# Objekte in Datei schreiben und auslesen



## Shinji (22. Mai 2004)

Hallo. Ich hoffe, ich stelle hier nicht ne Frage, die schon zig mal gestellt wurde. Ich habe zwar ähnliche Fragestellungen mit der Suchfunktion gefunden, aber bisher hat es mir nicht geholfen.
Folgendes Problem habe ich:
Ich erstelle gerade ein Programm, womit man Daten abspeichert ( in meinem Fall sind es Trading Cards ). Wie dem auch sei, es werden dabei verschiedene Attribute nachgefragt und dann innerhalb des Objekts "Karte" gespeichert. Die Objekte "Karte" werden dann in der Liste angehängt. Damit sich das aber auch lohnt, möchte ich diese Liste anschließend in einer Datei speichern und sie so zu einem späteren Zeitpunkt wieder laden/auslesen können.

Hier der Code:


```
public void serialize()
  	{	
    	try
    	{  	ObjectOutputStream o = new ObjectOutputStream(new FileOutputStream
    		("H:/datenbank.ser",true));
      		o.writeObject(festeListe);
      		o.close();
    	}
    	catch ( IOException e ) { System.err.println( e ); }
  	}
  	
  	public void deserialize()
  	{	try
    	{	ObjectInputStream o = new ObjectInputStream(new FileInputStream
    		("H:/datenbank.ser"));
      		Kartenliste liste	= (Kartenliste) o.readObject();
      		o.close();
      		festeListe = liste.kopiere();

      	}
    	catch ( IOException e ) { System.err.println( e ); }
    	catch ( ClassNotFoundException e ) { System.err.println( e ); }
   	  	
  	}
```

Das Problem dabei ist, dass ich zwar serialize ausführen kann und er auch die Datei datenbank.ser anlegt, aber anscheinend nicht die gesamte Liste einspeichert. Egal wie viele Objekte in der Liste enthalten sind, die Größe der Datei ist immer gleich.

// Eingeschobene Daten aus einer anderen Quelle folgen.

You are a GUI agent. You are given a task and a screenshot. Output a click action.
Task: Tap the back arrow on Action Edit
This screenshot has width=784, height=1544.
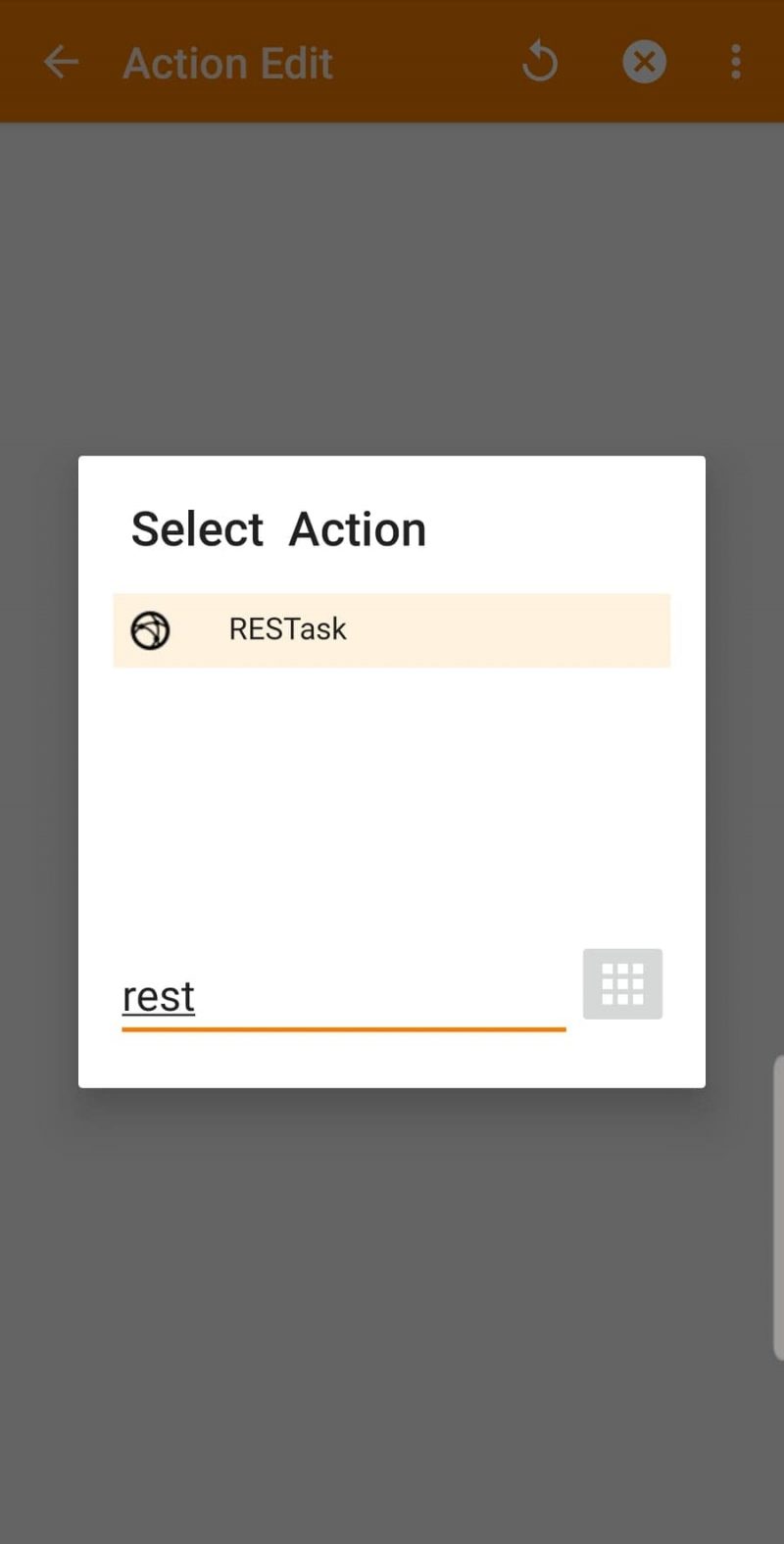(x=62, y=62)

Beim deserializen kommt dann auch eine NullPointerException. Anmerkung: Bei allen beteiligten Klassen wurde Serializable implementiert. Mit dem Befehl liste.kopiere() wird eine Kopie der Liste erstellt und zurückgegeben ( Methode befindet sich in der Klasse Kartenliste ).

Danke schon mal für Ratschläge


----------



## Guest (23. Mai 2004)

Hallo,

versuche es doch einmal mit "H:\\datenbank.ser"


----------



## Shinji (23. Mai 2004)

Also es lag, denk ich ma, nicht an der Pfadangabe, da ja immer eine Datei erstellt  wurde.
Habe das Problem anscheinend gelöst. Bei mir ist die Klasse Kartenliste von der Klasse Sortierliste abgeleitet, die wiederum als Oberklasse die Klasse Liste hat. Hab aus Versehen 
	
	
	
	





```
implements Serializable
```
 in der Sortierlist eingetragen und nicht in der Liste. Deswegen kam es wohl zu Komplikationen.


----------